=== Section Start ===
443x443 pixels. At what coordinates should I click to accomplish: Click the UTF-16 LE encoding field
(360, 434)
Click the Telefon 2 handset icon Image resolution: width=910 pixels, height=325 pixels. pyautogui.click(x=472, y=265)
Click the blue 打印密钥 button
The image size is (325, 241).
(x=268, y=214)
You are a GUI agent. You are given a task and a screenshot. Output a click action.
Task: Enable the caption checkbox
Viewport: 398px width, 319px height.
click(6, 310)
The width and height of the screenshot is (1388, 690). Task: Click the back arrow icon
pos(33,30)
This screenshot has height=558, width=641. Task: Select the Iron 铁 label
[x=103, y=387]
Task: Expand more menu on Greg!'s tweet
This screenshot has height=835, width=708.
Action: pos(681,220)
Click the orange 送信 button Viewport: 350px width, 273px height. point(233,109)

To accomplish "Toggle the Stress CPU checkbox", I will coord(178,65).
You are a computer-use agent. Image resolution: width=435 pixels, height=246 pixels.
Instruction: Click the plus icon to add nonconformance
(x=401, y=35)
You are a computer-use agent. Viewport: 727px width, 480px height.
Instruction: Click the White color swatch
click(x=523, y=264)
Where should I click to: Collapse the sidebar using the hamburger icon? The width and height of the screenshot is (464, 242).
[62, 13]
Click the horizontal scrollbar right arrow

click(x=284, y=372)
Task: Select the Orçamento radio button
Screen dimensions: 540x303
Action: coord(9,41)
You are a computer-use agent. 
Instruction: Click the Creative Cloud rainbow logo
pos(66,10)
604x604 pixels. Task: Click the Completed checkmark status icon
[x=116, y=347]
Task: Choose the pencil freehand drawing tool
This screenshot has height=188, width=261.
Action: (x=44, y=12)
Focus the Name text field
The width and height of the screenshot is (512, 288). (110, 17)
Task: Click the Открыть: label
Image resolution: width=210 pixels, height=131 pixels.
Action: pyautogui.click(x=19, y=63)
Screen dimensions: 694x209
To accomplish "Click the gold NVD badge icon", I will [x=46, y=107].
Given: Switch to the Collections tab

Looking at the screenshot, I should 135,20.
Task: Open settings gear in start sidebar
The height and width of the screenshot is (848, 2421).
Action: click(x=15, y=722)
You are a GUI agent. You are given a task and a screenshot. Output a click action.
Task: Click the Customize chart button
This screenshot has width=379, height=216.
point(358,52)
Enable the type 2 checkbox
=== Section End ===
(WORK TO BE COMPLETED) Go over the data above and copy every line that has the word "Enable" in it.

(FINAL ANSWER)
Task: Enable the caption checkbox
Enable the type 2 checkbox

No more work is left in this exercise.